Browser client Smart Automation: How do I get a dynamically generated URL from the JavaScript runtime on the page?

Source: Internet
Author: User

Browser Client Smart Automation: How do I get a dynamically generated URL from the JavaScript runtime on the page? Demand

"Page Smart stitching" refers to the use of heuristic query Dom tree, the "next page" link, take out its href attribute. Chromium's official plugin Dom distiller done similar work, primarily to turn the multi-page click process into a single-page ajax continuous reading experience.

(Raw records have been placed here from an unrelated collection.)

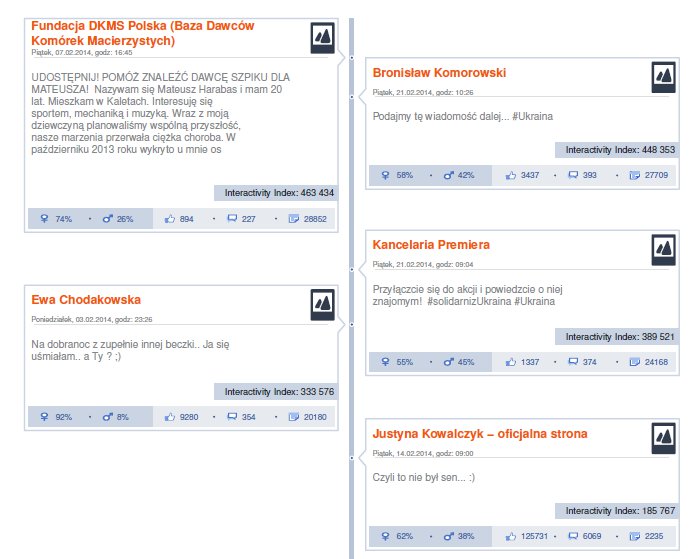Click the photo icon on DKMS Polska card
693x559 pixels.
[x=323, y=39]
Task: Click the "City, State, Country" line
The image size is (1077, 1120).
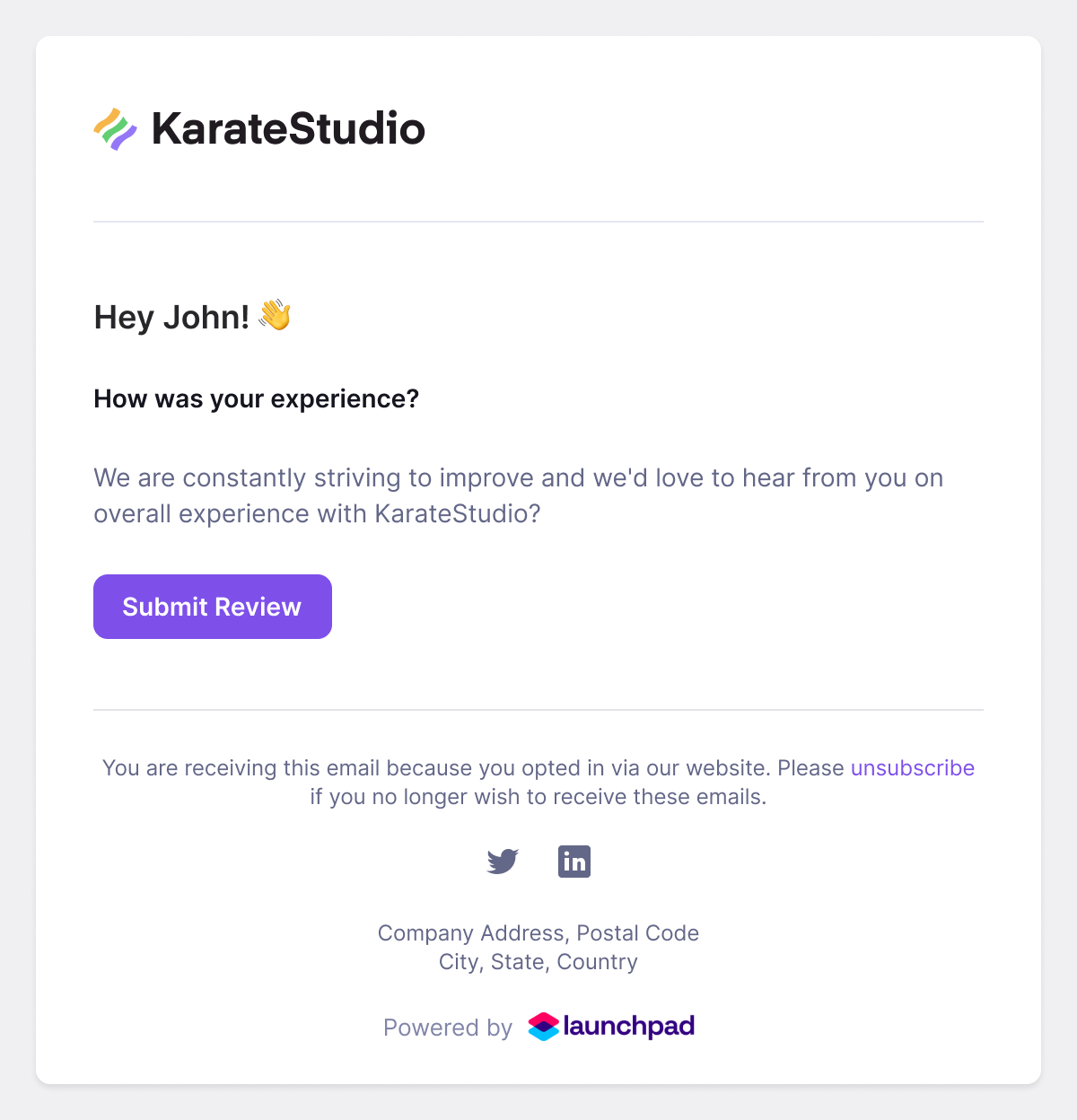Action: click(x=538, y=962)
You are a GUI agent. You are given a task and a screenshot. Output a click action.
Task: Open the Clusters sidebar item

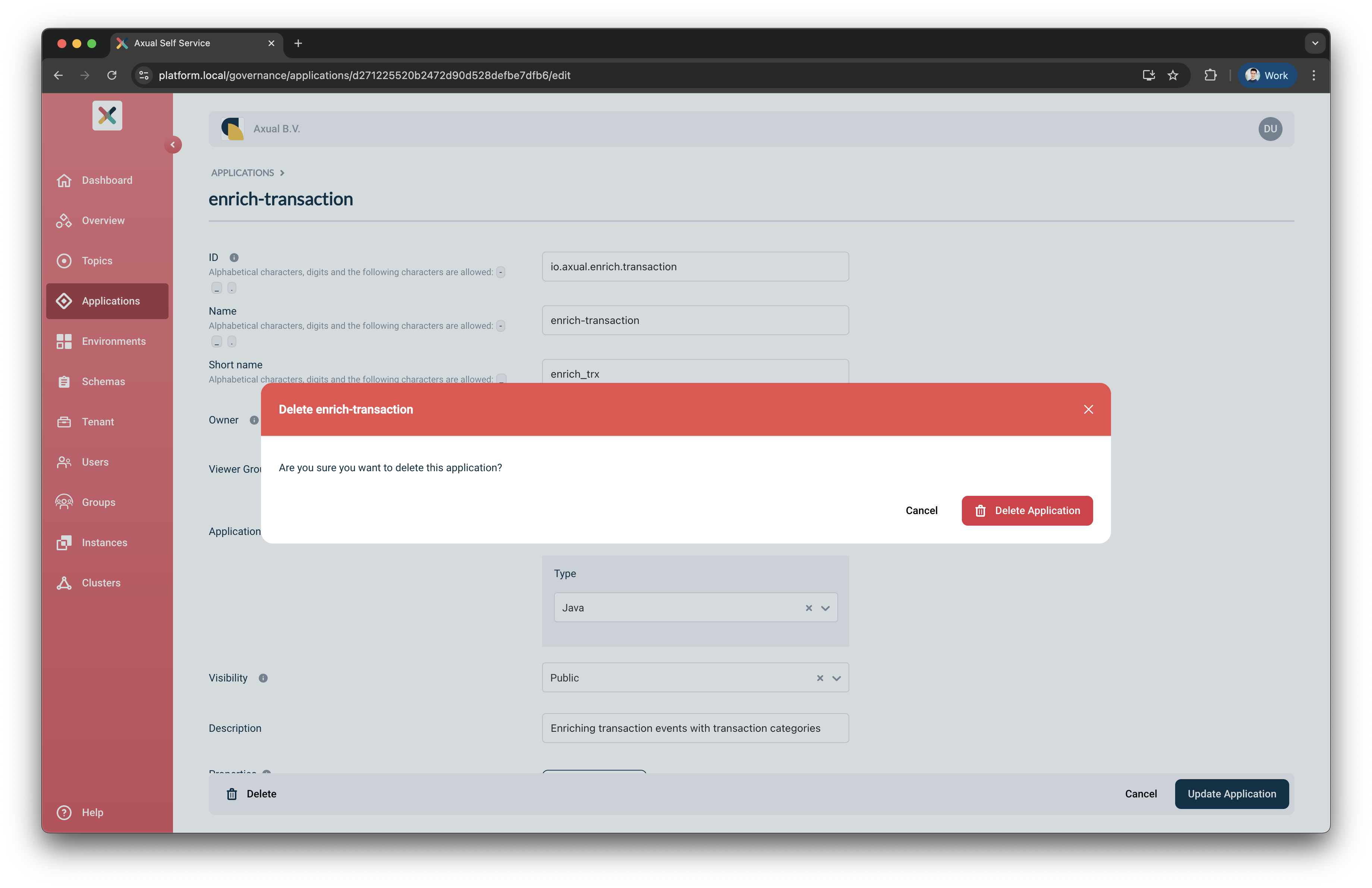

The problem is that some Web sites now, in order to prevent browser clients from doing this, set the href attribute to "#" (or Javascript:void ()), and then bind a JS handler in its OnClick event to dynamically generate the next page URL.

In this case, how can the client automate to get the next page URL?

Method 1: Use JS to implement a JavaScript source code interpreter

If you can get the onclick handler JS source code, you can implement a JavaScript source code interpreter, JS interpreter has actually been implemented already (need to virtual a fake global window object, execution context, Proxy DOM tree access, And finally intercept the window.open request or Location assignment statement).

The key problem is that you can't get the onclick handler JS source code! You can only get a JS function object. But the function object's prototype.tostring seems to be able to get the source code? (verification to be tested)

Method 2: Set a specific "expected" data structure, but the network module is blocking this request at the bottom

This method needs to be modified in the kernel. It may be easier to achieve the difficulty:

    1. When parsing to the href= ' # ' of a linked element, a virtual click event (UI interaction from a non-real user) is sent to the element.
    2. At the same time, send a expect data structure to the Network layer NET module IPC: "Please capture the next main document network request, its referer is the current URL, send me this request URL"
      there seems to be an incorrect match, Please refer to the information theory/coding theory related theories.
    3. The click handler of the link element will execute normally while the new URL request is triggered, and this URL request will be captured because the expected match was set previously
    4. The Browser UI main thread receives this new URL and performs the next processing

Copyright NOTICE: This article for Bo Master original article, without Bo Master permission not reproduced.

Browser Client Smart Automation: How do I get a dynamically generated URL from the JavaScript runtime on the page?

Related Article

Contact Us

The content source of this page is from Internet, which doesn't represent Alibaba Cloud's opinion; products and services mentioned on that page don't have any relationship with Alibaba Cloud. If the content of the page makes you feel confusing, please write us an email, we will handle the problem within 5 days after receiving your email.

If you find any instances of plagiarism from the community, please send an email to: info-contact@alibabacloud.com and provide relevant evidence. A staff member will contact you within 5 working days.

A Free Trial That Lets You Build Big!

Start building with 50+ products and up to 12 months usage for Elastic Compute Service

  • Sales Support

    1 on 1 presale consultation

  • After-Sales Support

    24/7 Technical Support 6 Free Tickets per Quarter Faster Response

  • Alibaba Cloud offers highly flexible support services tailored to meet your exact needs.